(50) 君がため 惜しからざりし 命さへ
    長くもがなと 思ひけるかな 
              (藤原義孝)

  (歌意) あなたへの想いが叶うなら、
       惜しくもなかったこの命さえ
       それが叶った今となっては、
       もっと長くあって欲しいと
          思うようになったのですよ。

   Death had no terrors, Life no joys,
         Before I met with thee;
         But now I fear, however long
         My life may chance to be,
       ’Twill be too short for me!    
        YOSHITAKA FUJIWARA 
逢う前と逢ってからの気持ちの変化を歌ってます。
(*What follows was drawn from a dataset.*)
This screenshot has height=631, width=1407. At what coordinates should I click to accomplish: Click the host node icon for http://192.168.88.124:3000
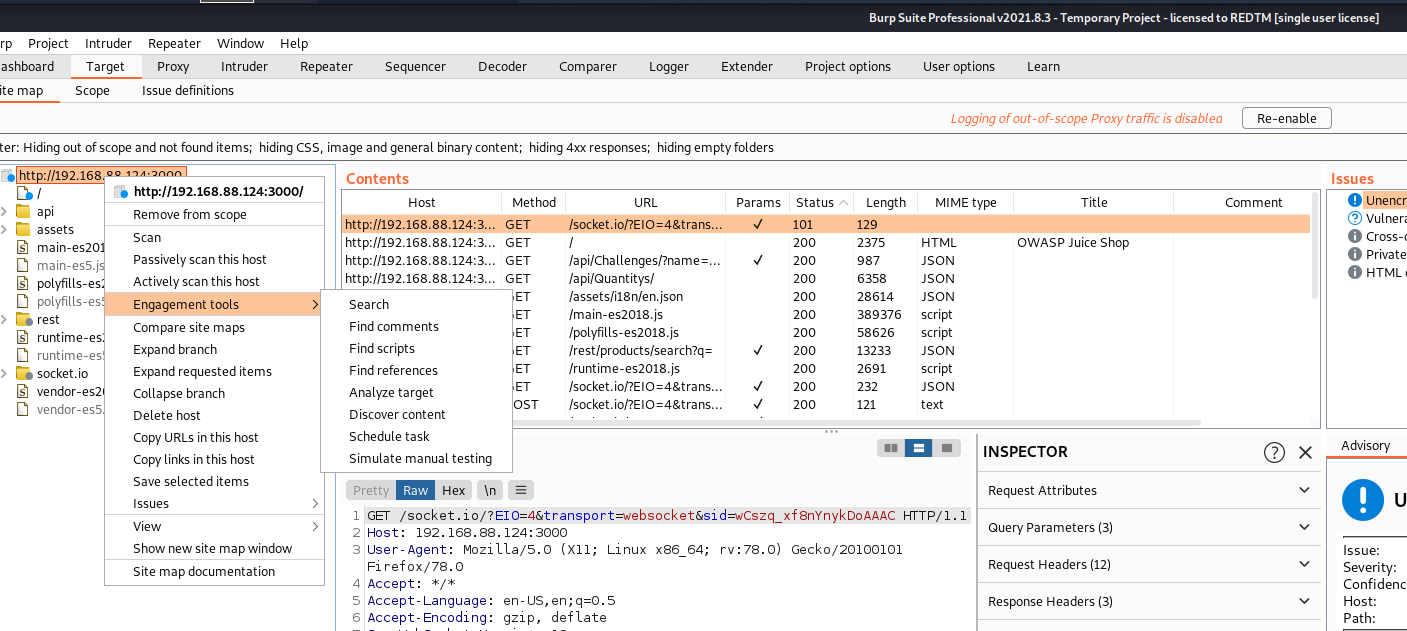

逢ってみて想いが通じると、この幸せが少しでも長く続いて、長生きしたいという気持ちに変わったようです。上の写真は、夕日の撮影に行った時、三脚を立てようとした足元のタンポポに部分的な光が当たっているのを見て、何か感ずるものがあったから撮ったものです。タンポポの綿毛の、いつまでも生き続けようとして飛び散って行く姿が、長生きをしたいと想うこの作者の心情に重なっているような気がします。ところが作者の藤原義隆は、幼い子供を残し、二十一歳で天然痘にかかって亡くなったそうです。



 (51)  かくとだに えやはいぶきの さしも草
    さしも知らじな 燃ゆる思ひを 
            (藤原実方朝臣)

 (歌意) このように、
            貴方を慕っていることを
   伝えることだって出来ないのだから
   伊吹山のさしも草のように
   燃える想いを
   よもやお分かりでないでしょうね。

Though love, like blisters made from leaves
Grown on Mount Ibuki,
Torments me more than I can say,
My lady shall not see,
How she is paining me.   
       THE MINISTER 
       SANEKATA FUJIWARA
     奈良県の田園風景に伊吹山(滋賀県)を合成
この歌は何回読んでも解らなかった。(難解と掛けてる掛詞のつもり) つまり掛詞というのはダジャレなんですね。この歌も掛詞の連発で、「もゆる思ひ」の「ひ」は「火」に掛けてます。また、さしも草とはお灸に使うもぐさの原料のことで、もぐさの産地が伊吹山(滋賀県)だそうなので、「いふ」と「いぶき」を掛けてるようです。
写真は、ミレーが描いた「晩鐘」を思わせる風景の中で、籾殻がじわじわと焼かれていく様子と、もぐさが徐々に熱くなる「もゆる思ひ」の情景を重ねて表現しました。